We are, however, doing a lot of work to avoid the problems that a Sybil attack can cause. It would be nice if we established some prophylactics so that effort can be directed more toward improving bitcoin than toward handling Sybil attacks gracefully.

Specifically, we trust "the network" as represented by eight (or more, if you enable upnp) "random" peers that are part of it, but that trust only goes so far. We still (by default) validate every transaction in every block. We still haven't figured out how to compensate non-mining nodes for providing a route between whatever miner solves the next block and a peer who needs such a route. And we resist sharding the blockchain because we don't want to have to trust strangers.

It seems to me that the difficulty of progress in those areas would be significantly reduced if A)the software made Sybil attacks virtually impossible, and B)the virtual impossibility was well established through the natural and existing bitcoin education channels.

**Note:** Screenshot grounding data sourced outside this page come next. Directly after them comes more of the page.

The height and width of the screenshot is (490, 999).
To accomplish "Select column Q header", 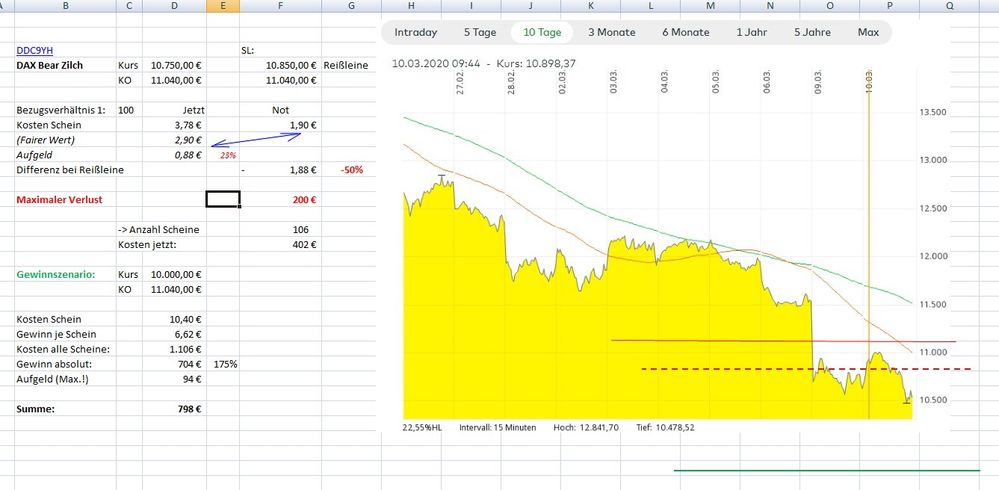I will click(948, 6).
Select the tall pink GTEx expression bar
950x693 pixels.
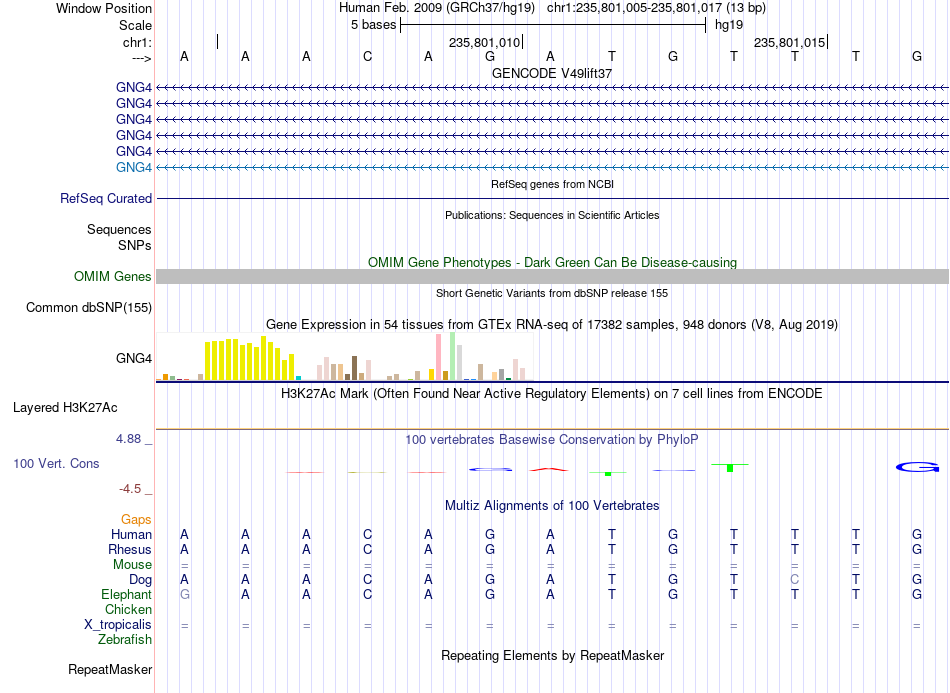[x=439, y=357]
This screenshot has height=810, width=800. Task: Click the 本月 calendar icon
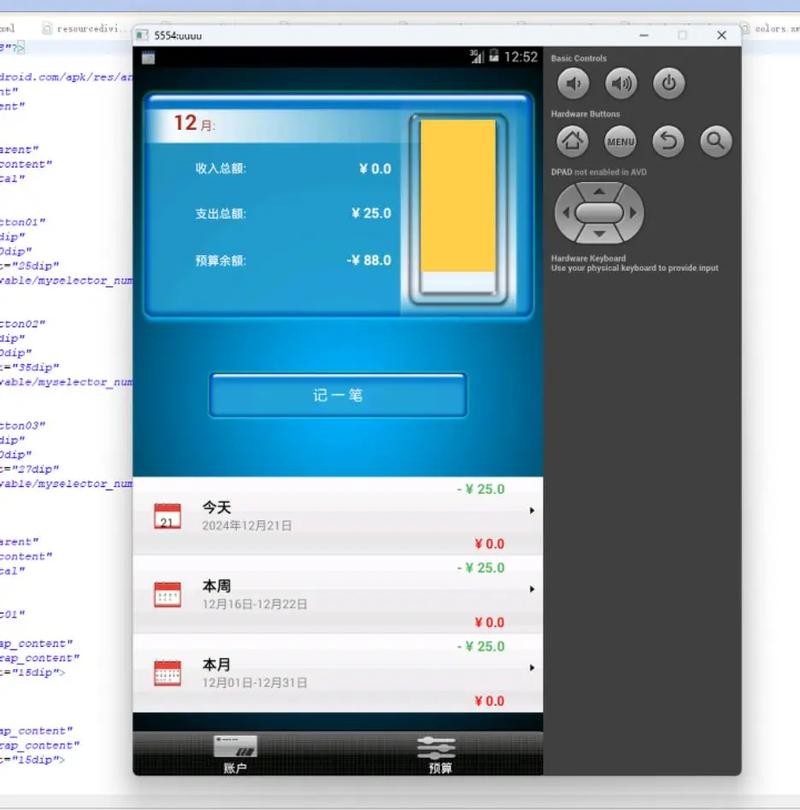167,672
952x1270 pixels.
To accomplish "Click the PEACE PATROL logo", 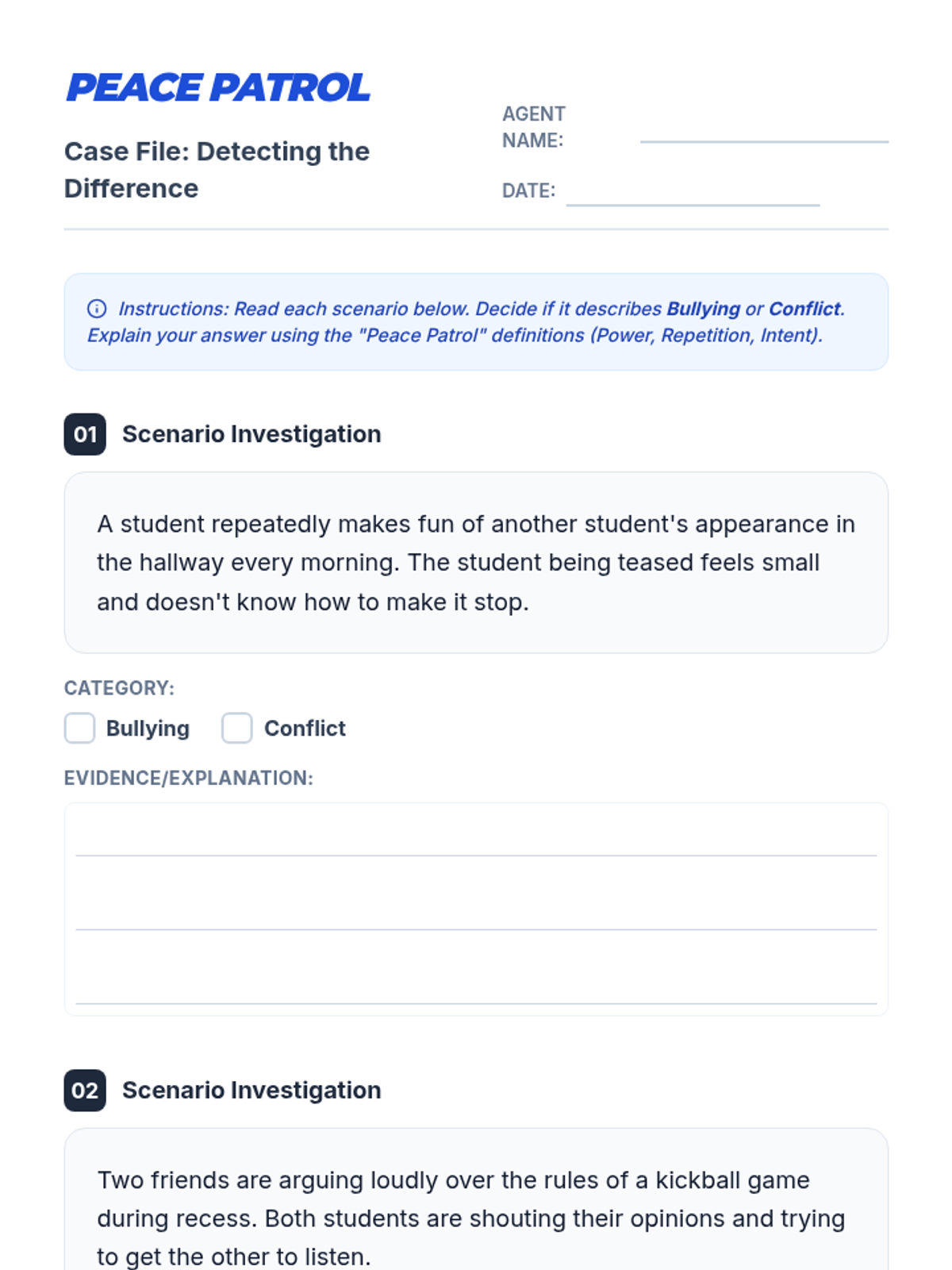I will [218, 88].
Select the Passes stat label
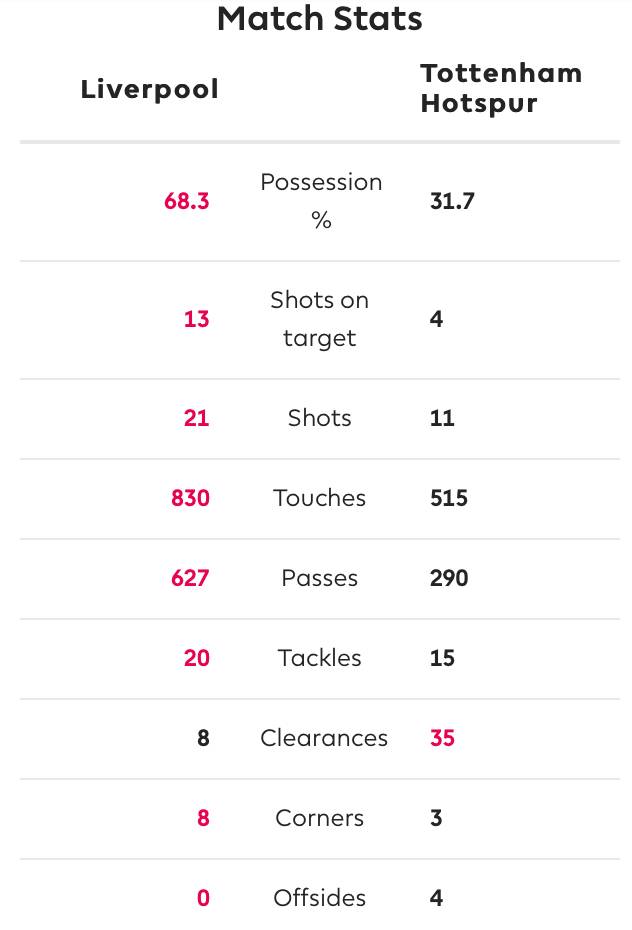The width and height of the screenshot is (632, 930). pyautogui.click(x=320, y=578)
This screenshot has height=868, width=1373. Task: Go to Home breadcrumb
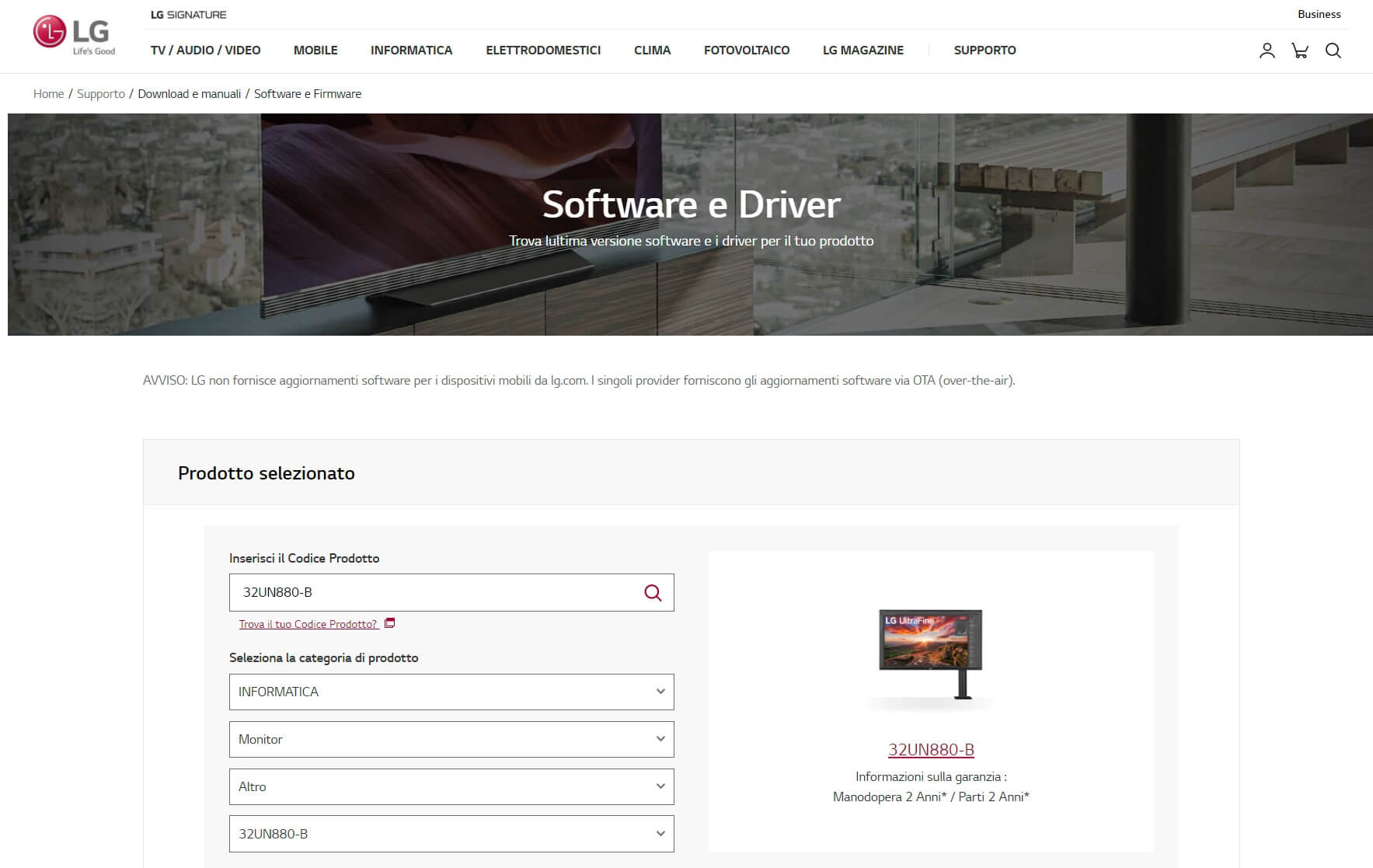click(48, 94)
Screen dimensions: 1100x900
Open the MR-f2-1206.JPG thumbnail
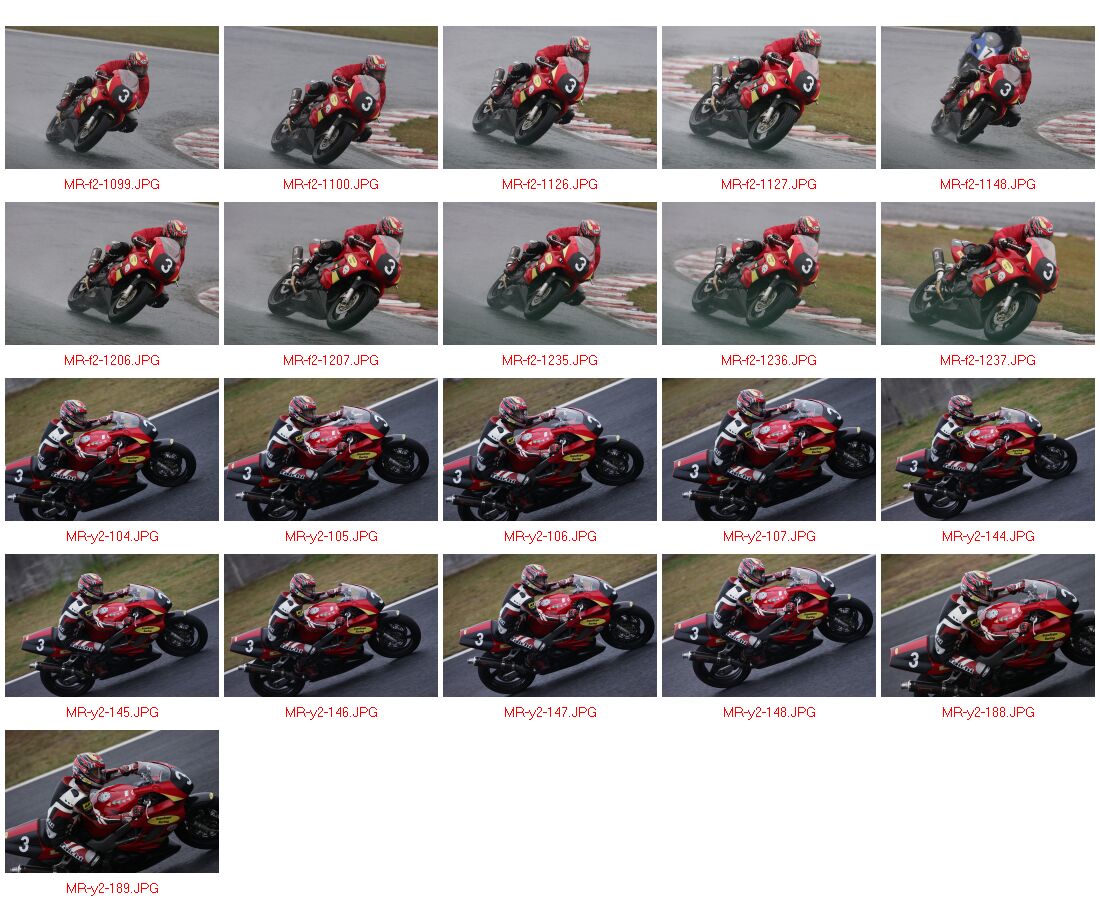[x=112, y=274]
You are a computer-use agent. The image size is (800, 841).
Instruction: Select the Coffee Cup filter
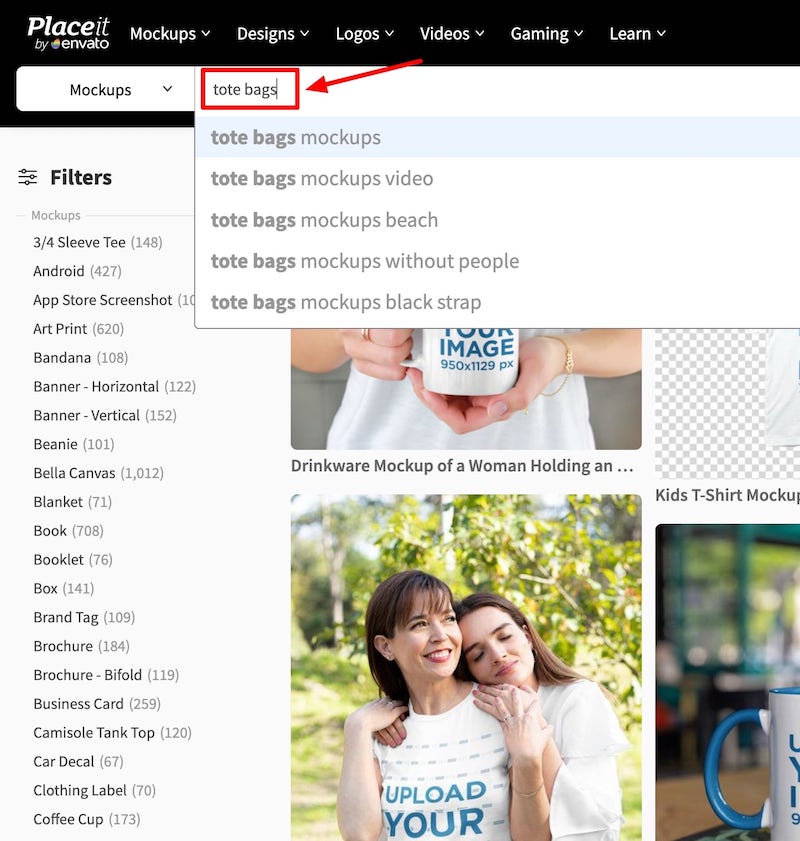[68, 819]
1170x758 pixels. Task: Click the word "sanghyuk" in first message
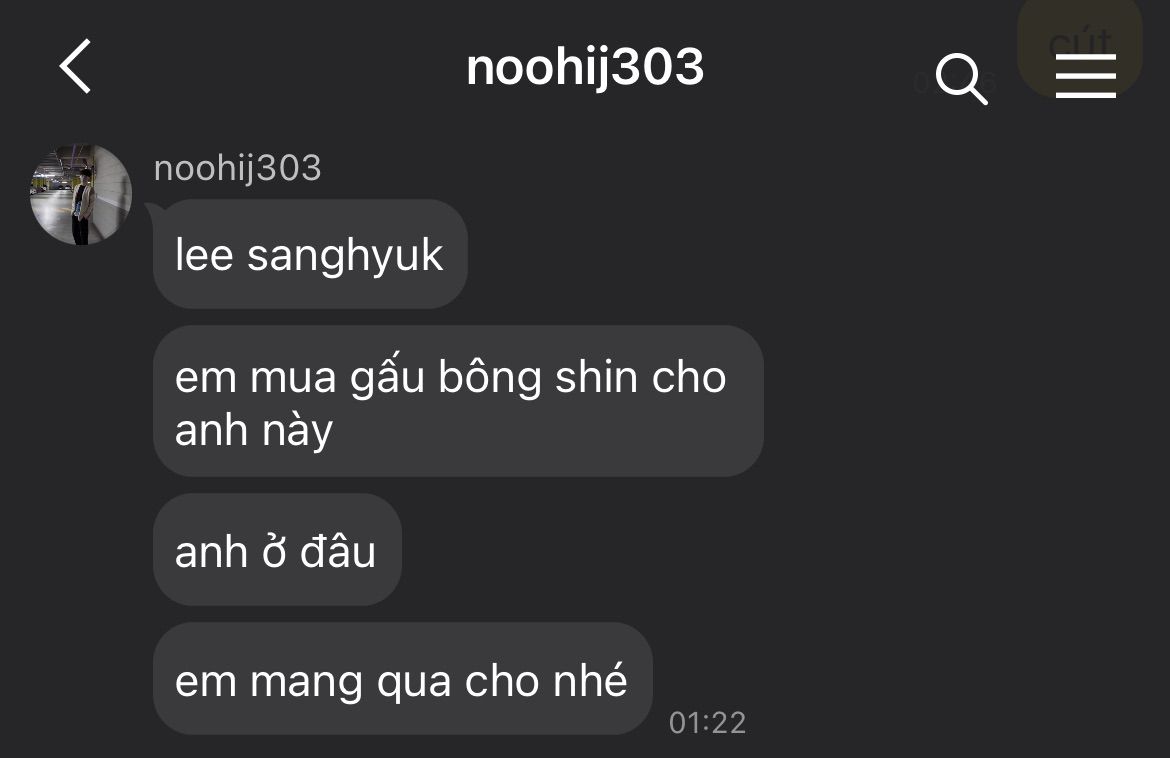pyautogui.click(x=345, y=256)
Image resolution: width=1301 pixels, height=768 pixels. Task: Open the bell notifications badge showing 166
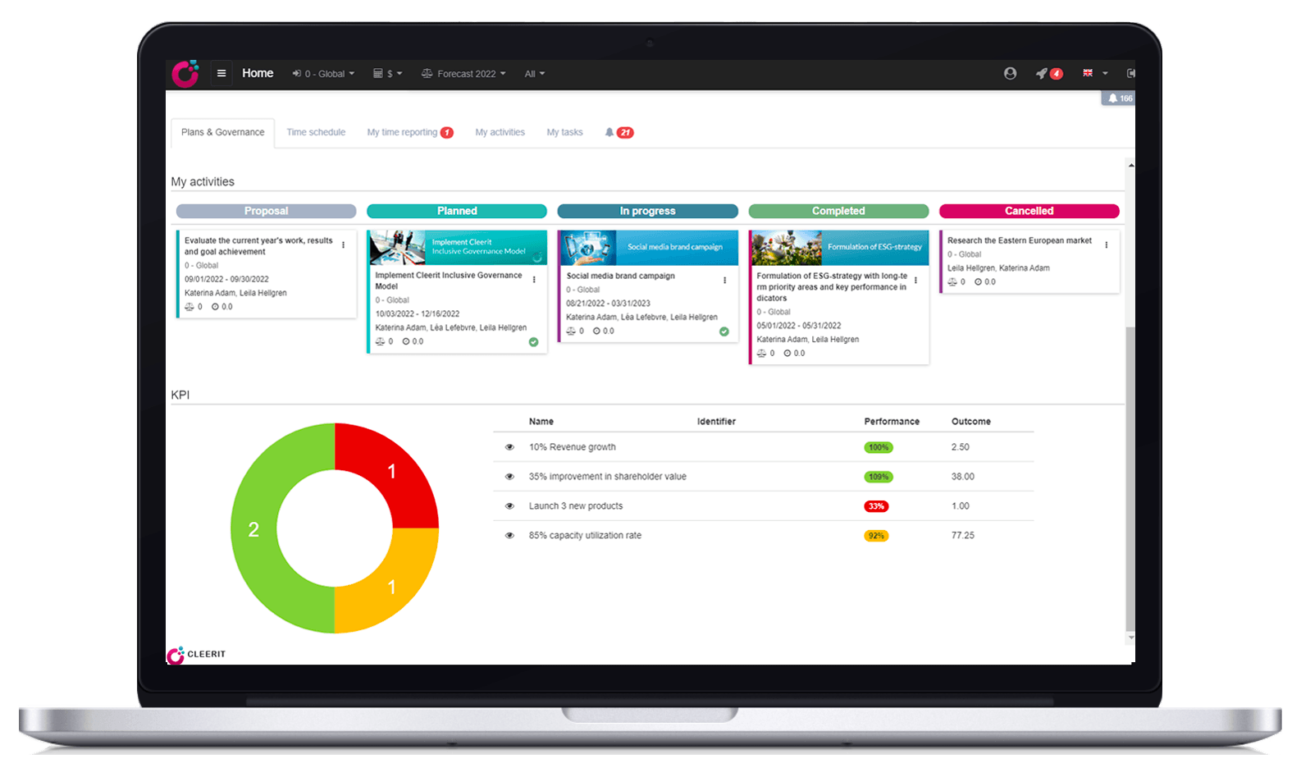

Some methods I've been pondering are:

  • How many valid blocks would indicate that you are connected to the entire network?
  • Has the difficulty been relatively stable?
  • Cycle the set of peers you're using.
  • Make it easy for a node operator to provide IRL contact info, as that would make a node far more trustworthy.
  • Validate peers by requesting known information, like the firstbits of the first transaction hash in the blocktip, or of a transaction that should be in the mempool. The bitcoin software would include instructions to get this, including a warning that a Sybil attack can include spoofing popular bitcoin data websites like blockchain.info.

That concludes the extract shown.